A título de exemplo, inúmeras demandas relacionadas a danos ambientais de grandes extensões e magnitude, ações envolvendo reassentamentos de comunidades, ou mesmo aqueles casos em que o Poder Público precisa estar envolvido para efetivar algum tipo de política pública, poderiam ser tratadas sob a ótica dos processos estruturais. Temos muitos casos estruturais em curso no Brasil[1]. A ação civil pública de reestruturação da Agência Nacional de Mineração (ANM), processo de nº 1005310-84.2019.4.01.3800, foi uma das primeiras ações a serem expressamente denominadas como tal, e acabou dando origem a uma série de medidas implementadas pela União e pela ANM para reestruturação do setor de fiscalização de barragens de mineração do país.
Acompanhamos de perto este tema dos processos coletivos estruturais, não apenas porque é muito relevante para a comunidade jurídica, mas também porque tem o potencial de modificar substancialmente toda a dinâmica de tratamento dos litígios coletivos dessa natureza e complexidade.

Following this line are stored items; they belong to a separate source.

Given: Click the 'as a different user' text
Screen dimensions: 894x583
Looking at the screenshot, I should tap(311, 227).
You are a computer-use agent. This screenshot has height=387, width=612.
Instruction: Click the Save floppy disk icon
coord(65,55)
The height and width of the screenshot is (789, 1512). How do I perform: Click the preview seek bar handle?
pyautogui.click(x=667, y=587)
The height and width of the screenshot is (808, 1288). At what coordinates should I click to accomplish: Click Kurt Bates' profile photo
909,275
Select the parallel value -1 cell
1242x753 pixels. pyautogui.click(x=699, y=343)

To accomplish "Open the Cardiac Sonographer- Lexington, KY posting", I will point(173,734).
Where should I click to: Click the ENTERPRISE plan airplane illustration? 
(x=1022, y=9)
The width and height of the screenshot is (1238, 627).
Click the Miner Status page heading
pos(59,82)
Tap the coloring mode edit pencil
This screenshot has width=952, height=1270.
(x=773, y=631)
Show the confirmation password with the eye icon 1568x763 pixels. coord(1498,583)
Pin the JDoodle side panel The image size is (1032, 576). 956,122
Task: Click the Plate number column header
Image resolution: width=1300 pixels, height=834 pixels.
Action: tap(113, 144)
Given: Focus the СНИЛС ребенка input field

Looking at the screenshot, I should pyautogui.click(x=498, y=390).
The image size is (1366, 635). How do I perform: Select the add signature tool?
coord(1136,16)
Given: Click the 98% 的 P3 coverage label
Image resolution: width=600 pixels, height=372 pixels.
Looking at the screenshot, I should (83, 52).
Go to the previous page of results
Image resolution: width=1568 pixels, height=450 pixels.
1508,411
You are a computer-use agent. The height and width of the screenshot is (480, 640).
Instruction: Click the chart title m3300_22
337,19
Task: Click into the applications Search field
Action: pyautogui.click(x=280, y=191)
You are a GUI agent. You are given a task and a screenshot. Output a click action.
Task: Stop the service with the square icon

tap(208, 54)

No âmbito do setor mineral, agroindústria e energia, especialmente, a aprovação do PL pode ter impactos significativos na condução das demandas judiciais que adquiram tais contornos.
Sobre este tema, já tivemos a oportunidade de produzir diversos artigos e estudos[2]. Espera-se um debate intenso a respeito das disposições trazidas no texto do Projeto de Lei, já que são realmente inovadoras no âmbito do processo coletivo no Brasil.
Resolução de Disputas
Ana Maria Damasceno – sócia.
[1] Há inúmeros outros casos, como a ADPF 347, em que se discute a falha estrutural do sistema prisional brasileiro; ADPF 709, que trata do plano de enfrentamento da pandemia da COVID-19 em relação à população indígena; ADPF 939, que tem como objeto o problema estrutural das filas de requerimentos administrativos pendentes de decisão pelo INSS, a Ação Civil Pública nº 93.8000533-4, ou ACP do Carvão; o processo nº 5009033-59.2010.4.04.7200, que tramitou perante a 6ª Vara Federal de Florianópolis (SC), proposto pelo Ministério Público Federal em face do município de Florianópolis, Biterra Empreendimentos Imobiliários Ltda. e Fundação do Meio Ambiente do Estado de Santa Catarina – FATMA, por alegadas irregularidades no Loteamento Biterra “Porto da Costa”, situado em Lagoa da Conceição, e tantos outros.
[2] THIBAU, T. C. S. B. ; FARIA, Ana Maria Damasceno de Carvalho . : A LEGITIMIDADE DEMOCRÁTICA DOS PROCESSOS COLETIVOS ESTRUTURAIS: REPRESENTATIVIDADE ADEQUADA E PARTICIPAÇÃO COMO EIXOS FUNDAMENTAIS DO ACESSO À JUSTIÇA. In: Adriana Goulart de Sena Orsini; Cibele Aimée de Souza; Wilson de Freitas Monteiro. (Org.). Acesso à Justiça pela via dos direitos em perspectiva. 1ed.São Paulo: Editora Dialética, 2023, v. , p. 159-181.
FARIA, Ana Maria Damasceno de Carvalho. REFLEXÕES SOBRE A (NÃO) CONFORMAÇÃO DO PROCEDIMENTO ARBITRAL PARA O TRATAMENTO DE LITÍGIOS COLETIVOS ESTRUTURAIS. In: Leonardo Silva
FARIA, Ana Maria Damasceno de Carvalho. A liquidação de sentença como etapa fundamental ao cumprimento de sentenças estruturais. In: ARENHART, Sérgio Cruz; JOBIM, Marco Félix. (Org.). Processos Estruturais. 2ed.Salvador: Juspodivm, 2019, v. , p. 157-178.
NUNES, L. S. ; COTA, S. P. ; FARIA, Ana Maria Damasceno de Carvalho. DOS LITÍGIOS AOS PROCESSOS ESTRUTURAIS: pressupostos e fundamentos. In: FARIA, Juliana Cordeiro de; REZENDE, Ester Camila Gomes Norato; NETO, Edgard Audomar Marx. (Org.). Novas tendências, diálogos entre direito material e processo: estudos em homenagem ao professor Humberto Theodoro Júnior. 1ed.Belo Horizonte: Editora D´Plácido, 2018, v. , p. 365-383.